▸ **Records to use**:
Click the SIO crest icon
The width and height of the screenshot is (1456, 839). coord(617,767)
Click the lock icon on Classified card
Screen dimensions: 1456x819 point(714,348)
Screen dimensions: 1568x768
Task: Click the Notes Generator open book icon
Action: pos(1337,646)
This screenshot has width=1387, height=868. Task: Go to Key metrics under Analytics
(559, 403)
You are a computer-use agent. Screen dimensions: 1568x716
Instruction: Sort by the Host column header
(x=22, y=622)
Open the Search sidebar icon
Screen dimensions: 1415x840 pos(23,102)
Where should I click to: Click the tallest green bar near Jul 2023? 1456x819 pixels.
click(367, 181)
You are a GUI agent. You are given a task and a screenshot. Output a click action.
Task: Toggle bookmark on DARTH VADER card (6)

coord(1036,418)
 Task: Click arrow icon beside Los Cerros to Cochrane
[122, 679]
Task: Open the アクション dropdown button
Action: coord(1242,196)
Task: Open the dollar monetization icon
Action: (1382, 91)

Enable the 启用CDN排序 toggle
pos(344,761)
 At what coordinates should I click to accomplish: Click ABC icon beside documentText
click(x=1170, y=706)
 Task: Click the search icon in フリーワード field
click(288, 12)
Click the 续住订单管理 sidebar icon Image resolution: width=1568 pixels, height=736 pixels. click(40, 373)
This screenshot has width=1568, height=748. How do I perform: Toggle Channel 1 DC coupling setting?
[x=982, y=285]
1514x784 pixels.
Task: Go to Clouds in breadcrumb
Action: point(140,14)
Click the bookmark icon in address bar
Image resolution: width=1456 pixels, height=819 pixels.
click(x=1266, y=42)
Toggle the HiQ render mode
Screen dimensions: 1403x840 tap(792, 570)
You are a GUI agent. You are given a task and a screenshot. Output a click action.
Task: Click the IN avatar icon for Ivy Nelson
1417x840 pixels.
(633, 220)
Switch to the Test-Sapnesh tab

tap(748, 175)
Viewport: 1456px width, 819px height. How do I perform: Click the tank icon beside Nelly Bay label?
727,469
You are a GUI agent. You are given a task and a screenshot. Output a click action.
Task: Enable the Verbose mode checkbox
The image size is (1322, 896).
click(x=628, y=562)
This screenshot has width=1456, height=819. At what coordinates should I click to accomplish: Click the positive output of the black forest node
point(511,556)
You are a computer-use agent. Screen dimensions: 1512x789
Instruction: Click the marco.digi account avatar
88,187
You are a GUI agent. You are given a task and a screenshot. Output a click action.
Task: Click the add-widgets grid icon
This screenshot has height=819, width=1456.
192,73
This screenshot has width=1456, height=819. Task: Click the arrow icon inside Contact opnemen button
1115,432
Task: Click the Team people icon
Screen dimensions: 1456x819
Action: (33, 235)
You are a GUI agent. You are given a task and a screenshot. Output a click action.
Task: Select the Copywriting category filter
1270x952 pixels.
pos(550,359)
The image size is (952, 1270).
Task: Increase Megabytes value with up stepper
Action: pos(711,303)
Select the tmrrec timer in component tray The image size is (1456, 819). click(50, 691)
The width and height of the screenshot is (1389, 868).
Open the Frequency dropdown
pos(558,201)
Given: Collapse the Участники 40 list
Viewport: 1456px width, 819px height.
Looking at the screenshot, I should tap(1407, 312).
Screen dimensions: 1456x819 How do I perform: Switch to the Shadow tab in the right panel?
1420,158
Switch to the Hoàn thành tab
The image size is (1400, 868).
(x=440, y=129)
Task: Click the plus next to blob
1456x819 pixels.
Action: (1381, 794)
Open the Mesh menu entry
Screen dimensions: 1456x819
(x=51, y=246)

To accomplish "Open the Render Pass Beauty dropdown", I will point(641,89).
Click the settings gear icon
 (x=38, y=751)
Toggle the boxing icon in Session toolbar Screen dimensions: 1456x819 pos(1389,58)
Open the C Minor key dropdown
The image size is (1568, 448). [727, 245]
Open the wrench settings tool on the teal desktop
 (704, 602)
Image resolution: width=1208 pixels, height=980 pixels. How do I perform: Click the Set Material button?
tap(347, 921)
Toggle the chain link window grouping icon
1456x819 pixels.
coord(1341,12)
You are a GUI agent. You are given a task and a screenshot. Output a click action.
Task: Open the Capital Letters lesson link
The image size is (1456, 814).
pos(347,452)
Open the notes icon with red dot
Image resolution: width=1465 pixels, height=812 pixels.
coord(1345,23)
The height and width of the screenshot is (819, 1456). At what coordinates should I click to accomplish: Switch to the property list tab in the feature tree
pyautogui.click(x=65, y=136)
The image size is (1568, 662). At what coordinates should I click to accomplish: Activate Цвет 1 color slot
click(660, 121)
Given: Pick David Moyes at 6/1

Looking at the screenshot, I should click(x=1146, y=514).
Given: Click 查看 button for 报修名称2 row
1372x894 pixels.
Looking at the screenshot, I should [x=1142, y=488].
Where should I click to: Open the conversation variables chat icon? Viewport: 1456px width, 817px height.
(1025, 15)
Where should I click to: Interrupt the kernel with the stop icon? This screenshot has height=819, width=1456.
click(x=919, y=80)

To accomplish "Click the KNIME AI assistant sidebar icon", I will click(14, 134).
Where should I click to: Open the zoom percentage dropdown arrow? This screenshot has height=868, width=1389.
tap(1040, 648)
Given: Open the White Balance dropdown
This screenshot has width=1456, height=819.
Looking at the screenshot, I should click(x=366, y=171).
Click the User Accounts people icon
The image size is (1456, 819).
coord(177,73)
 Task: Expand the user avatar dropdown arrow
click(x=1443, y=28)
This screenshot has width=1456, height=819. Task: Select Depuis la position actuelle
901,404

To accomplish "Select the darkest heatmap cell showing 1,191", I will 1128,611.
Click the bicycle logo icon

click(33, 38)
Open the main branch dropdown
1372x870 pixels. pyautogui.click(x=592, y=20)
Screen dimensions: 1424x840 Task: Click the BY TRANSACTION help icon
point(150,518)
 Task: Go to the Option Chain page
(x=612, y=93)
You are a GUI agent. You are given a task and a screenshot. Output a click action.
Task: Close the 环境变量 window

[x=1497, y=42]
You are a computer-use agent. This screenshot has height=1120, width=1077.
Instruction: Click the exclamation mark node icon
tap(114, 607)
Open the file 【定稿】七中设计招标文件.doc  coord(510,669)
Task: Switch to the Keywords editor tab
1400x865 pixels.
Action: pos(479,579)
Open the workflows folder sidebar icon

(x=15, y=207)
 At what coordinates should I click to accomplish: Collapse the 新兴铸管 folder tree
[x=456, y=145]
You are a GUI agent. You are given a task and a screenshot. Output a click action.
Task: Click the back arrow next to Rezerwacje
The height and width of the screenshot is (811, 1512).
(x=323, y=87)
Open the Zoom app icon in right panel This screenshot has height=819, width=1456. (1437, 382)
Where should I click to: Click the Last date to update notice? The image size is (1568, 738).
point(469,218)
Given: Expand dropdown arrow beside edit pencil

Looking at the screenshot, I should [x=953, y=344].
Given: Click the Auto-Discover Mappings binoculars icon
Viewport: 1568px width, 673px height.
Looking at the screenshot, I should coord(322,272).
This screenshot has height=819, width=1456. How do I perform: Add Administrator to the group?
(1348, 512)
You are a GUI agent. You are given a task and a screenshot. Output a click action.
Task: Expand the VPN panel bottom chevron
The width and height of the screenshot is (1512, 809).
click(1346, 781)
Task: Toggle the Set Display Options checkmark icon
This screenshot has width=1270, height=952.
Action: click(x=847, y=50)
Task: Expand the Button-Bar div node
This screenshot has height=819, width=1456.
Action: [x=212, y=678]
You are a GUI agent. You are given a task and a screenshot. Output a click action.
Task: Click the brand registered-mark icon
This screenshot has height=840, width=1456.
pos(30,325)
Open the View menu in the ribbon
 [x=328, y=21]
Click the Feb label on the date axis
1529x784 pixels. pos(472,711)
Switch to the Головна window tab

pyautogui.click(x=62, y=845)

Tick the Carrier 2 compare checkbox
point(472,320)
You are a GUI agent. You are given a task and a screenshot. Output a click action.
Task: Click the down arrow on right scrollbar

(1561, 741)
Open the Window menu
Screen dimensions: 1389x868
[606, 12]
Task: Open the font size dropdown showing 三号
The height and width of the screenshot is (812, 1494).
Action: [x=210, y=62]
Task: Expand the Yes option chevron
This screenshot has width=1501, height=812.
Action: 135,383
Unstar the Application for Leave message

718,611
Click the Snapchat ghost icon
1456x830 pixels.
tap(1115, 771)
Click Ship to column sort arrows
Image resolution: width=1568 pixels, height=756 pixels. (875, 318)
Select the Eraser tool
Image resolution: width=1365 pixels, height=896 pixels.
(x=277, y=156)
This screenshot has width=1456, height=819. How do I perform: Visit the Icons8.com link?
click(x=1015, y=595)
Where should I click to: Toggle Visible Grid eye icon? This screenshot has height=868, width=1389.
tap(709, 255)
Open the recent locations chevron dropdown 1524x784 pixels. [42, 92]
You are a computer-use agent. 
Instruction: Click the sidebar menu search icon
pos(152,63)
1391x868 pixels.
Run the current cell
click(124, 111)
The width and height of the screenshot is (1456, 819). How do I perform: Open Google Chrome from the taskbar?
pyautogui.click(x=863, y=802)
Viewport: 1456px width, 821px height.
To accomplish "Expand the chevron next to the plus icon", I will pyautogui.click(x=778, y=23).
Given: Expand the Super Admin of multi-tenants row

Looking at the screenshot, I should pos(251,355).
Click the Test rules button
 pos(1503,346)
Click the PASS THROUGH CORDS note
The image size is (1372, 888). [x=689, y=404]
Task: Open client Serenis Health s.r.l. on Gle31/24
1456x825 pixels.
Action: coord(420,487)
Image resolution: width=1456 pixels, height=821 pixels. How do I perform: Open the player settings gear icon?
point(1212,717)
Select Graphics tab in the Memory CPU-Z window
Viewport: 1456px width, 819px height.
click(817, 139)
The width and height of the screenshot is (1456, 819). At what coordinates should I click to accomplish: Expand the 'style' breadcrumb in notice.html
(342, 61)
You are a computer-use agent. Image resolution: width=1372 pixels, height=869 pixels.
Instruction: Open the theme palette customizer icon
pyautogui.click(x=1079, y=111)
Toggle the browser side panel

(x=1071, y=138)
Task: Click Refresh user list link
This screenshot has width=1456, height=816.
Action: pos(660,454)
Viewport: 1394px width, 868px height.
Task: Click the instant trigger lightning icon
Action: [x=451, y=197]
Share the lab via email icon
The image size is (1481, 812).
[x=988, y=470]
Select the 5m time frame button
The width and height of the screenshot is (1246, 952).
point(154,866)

▸ **Task brief**: For the string "people", go through the entries above and copy each line where it occurs.

▸ **Solved exercise**:
Task: Click the Team people icon
Click the User Accounts people icon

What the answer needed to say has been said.